### DATA PROVIDED:
———

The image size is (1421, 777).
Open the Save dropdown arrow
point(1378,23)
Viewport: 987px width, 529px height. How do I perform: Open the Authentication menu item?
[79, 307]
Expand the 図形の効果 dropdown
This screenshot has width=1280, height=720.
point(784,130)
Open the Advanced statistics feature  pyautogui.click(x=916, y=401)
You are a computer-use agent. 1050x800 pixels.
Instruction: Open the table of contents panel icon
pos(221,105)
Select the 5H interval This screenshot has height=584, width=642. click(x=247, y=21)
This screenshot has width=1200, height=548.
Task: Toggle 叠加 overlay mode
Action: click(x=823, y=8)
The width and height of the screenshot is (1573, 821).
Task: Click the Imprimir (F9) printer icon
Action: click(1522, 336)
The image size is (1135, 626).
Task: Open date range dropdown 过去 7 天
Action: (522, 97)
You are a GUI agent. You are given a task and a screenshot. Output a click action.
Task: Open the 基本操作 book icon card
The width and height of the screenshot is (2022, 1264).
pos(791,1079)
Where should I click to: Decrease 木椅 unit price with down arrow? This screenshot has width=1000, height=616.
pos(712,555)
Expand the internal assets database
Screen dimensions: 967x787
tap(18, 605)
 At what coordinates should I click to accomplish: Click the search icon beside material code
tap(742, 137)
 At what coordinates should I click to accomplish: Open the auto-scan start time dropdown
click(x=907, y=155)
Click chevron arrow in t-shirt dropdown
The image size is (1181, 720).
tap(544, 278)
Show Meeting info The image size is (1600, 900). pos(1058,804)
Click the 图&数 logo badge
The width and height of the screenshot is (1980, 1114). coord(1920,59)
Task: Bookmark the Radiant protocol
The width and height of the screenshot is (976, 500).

———

Copy the records word for word.

### EXERCISE RESULT:
The image size is (1421, 777).
Open the Save dropdown arrow
point(1378,23)
Viewport: 987px width, 529px height. How do I perform: Open the Authentication menu item?
[79, 307]
Expand the 図形の効果 dropdown
This screenshot has width=1280, height=720.
point(784,130)
Open the Advanced statistics feature  pyautogui.click(x=916, y=401)
You are a computer-use agent. 1050x800 pixels.
Instruction: Open the table of contents panel icon
pos(221,105)
Select the 5H interval This screenshot has height=584, width=642. click(x=247, y=21)
This screenshot has width=1200, height=548.
Task: Toggle 叠加 overlay mode
Action: click(x=823, y=8)
The width and height of the screenshot is (1573, 821).
Task: Click the Imprimir (F9) printer icon
Action: click(1522, 336)
The image size is (1135, 626).
Task: Open date range dropdown 过去 7 天
Action: (522, 97)
You are a GUI agent. You are given a task and a screenshot. Output a click action.
Task: Open the 基本操作 book icon card
The width and height of the screenshot is (2022, 1264).
pos(791,1079)
Where should I click to: Decrease 木椅 unit price with down arrow? This screenshot has width=1000, height=616.
pos(712,555)
Expand the internal assets database
Screen dimensions: 967x787
tap(18, 605)
 At what coordinates should I click to accomplish: Click the search icon beside material code
tap(742, 137)
 At what coordinates should I click to accomplish: Open the auto-scan start time dropdown
click(x=907, y=155)
Click chevron arrow in t-shirt dropdown
The image size is (1181, 720).
tap(544, 278)
Show Meeting info The image size is (1600, 900). pos(1058,804)
Click the 图&数 logo badge
The width and height of the screenshot is (1980, 1114). coord(1920,59)
Task: Bookmark the Radiant protocol
The width and height of the screenshot is (976, 500).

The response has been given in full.